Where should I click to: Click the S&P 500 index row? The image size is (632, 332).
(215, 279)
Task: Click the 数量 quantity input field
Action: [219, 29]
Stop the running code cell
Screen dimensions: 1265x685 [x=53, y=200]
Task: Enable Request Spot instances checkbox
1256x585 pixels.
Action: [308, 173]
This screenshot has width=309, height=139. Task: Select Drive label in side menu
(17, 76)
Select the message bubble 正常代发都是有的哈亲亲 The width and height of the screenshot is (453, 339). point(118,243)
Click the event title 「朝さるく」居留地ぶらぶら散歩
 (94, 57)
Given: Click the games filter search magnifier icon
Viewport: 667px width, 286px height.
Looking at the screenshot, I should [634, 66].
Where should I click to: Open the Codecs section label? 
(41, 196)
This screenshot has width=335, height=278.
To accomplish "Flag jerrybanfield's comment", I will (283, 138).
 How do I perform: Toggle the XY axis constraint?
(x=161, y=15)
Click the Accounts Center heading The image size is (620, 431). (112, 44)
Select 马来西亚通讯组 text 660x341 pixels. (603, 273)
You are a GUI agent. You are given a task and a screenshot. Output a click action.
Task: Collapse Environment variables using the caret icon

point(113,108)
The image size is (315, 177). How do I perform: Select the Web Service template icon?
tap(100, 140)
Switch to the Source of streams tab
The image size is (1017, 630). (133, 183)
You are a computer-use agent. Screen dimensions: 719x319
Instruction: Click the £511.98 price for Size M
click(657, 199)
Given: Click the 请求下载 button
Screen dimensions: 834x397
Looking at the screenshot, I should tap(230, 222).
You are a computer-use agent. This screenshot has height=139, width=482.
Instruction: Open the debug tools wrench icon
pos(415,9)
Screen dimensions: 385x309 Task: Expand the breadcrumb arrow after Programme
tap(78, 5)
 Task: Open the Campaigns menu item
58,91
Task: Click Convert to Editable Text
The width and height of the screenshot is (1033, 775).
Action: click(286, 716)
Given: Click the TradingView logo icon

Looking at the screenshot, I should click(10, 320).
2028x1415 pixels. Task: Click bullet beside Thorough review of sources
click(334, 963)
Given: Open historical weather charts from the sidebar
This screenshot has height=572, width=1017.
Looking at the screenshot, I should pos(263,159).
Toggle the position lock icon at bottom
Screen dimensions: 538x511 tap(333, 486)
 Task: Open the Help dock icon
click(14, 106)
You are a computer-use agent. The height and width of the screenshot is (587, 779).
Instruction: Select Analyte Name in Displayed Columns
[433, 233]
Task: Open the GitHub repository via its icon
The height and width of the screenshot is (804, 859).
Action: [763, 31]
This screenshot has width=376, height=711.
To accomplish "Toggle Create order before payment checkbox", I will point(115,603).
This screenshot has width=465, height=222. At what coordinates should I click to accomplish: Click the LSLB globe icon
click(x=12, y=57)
• • • • •
- PROBLEM REQUIREMENTS -
Scan the material above for lines that contain the string "agent", and copy each such line.

- RESPONSE BOX -
You are a GUI agent. You are given a task and a screenshot. Output a click action.
You are a computer-use agent. Screen dimensions: 719x319
You are a computer-use agent. This screenshot has height=139, width=482.
You are a computer-use agent. The height and width of the screenshot is (587, 779).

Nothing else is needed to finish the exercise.